» WORK ORDER:
Report all lines from the entries below in which "agent" appears.

» SUPPLIED DATA:
==============================
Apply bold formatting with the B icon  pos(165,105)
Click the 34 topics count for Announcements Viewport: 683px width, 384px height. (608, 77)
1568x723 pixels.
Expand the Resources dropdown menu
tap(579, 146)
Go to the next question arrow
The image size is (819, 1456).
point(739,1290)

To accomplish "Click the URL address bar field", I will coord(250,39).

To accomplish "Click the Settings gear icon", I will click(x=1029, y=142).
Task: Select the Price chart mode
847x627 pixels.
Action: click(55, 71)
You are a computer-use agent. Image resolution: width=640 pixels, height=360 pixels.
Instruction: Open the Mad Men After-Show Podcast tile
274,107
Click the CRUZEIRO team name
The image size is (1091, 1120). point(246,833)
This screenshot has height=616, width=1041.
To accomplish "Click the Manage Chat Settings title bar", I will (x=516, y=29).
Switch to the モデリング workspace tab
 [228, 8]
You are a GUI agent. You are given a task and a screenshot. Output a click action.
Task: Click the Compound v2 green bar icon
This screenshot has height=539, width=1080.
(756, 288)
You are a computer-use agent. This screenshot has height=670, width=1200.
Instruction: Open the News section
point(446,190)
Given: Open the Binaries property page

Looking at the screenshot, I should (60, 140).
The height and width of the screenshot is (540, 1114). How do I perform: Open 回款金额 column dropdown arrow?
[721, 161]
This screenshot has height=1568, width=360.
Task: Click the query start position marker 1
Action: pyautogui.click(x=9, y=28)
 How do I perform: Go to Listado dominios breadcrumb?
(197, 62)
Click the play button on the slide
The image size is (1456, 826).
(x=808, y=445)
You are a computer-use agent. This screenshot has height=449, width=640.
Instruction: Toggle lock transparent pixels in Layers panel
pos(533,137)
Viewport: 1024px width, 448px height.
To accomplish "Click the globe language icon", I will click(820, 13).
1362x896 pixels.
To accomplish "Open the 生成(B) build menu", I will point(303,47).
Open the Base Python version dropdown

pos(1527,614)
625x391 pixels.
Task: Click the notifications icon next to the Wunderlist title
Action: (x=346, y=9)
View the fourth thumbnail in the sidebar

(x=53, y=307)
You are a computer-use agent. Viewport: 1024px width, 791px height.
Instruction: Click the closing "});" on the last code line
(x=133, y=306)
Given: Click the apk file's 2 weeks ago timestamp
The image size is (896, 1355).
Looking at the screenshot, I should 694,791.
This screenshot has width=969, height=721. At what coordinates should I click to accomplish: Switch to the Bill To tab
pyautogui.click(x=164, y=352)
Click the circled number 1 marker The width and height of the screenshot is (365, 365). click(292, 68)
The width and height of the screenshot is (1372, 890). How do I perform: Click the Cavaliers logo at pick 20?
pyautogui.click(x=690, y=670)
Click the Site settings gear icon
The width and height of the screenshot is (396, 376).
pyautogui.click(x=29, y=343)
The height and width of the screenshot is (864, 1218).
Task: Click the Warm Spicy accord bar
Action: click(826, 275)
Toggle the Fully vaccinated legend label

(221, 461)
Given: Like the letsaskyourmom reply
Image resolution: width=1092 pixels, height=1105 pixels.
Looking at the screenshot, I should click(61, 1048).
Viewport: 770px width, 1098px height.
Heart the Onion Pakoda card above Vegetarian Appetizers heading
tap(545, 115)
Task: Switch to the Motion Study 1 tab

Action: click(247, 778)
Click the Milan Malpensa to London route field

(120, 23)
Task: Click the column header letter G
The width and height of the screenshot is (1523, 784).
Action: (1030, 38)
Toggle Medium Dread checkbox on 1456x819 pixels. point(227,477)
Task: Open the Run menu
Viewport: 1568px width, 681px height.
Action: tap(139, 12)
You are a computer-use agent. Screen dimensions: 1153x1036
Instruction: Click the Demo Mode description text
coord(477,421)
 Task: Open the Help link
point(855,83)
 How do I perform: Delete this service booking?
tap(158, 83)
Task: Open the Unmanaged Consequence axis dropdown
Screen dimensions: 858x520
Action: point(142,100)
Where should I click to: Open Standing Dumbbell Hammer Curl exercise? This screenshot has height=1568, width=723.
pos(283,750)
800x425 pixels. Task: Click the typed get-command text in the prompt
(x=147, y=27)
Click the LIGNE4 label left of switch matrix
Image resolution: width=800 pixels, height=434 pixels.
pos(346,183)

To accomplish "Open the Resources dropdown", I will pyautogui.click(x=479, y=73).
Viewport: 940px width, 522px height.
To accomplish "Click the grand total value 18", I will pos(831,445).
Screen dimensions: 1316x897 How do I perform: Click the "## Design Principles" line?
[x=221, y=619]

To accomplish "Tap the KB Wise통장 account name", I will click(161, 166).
==============================
» TASK ANSWER:
You are a computer-use agent. Image resolution: width=640 pixels, height=360 pixels.
You are a GUI agent. You are given a task and a screenshot. Output a click action.
You are a computer-use agent. This screenshot has height=670, width=1200.
You are a computer-use agent. This screenshot has height=449, width=640.
You are a computer-use agent. Viewport: 1024px width, 791px height.
You are a computer-use agent. Screen dimensions: 1153x1036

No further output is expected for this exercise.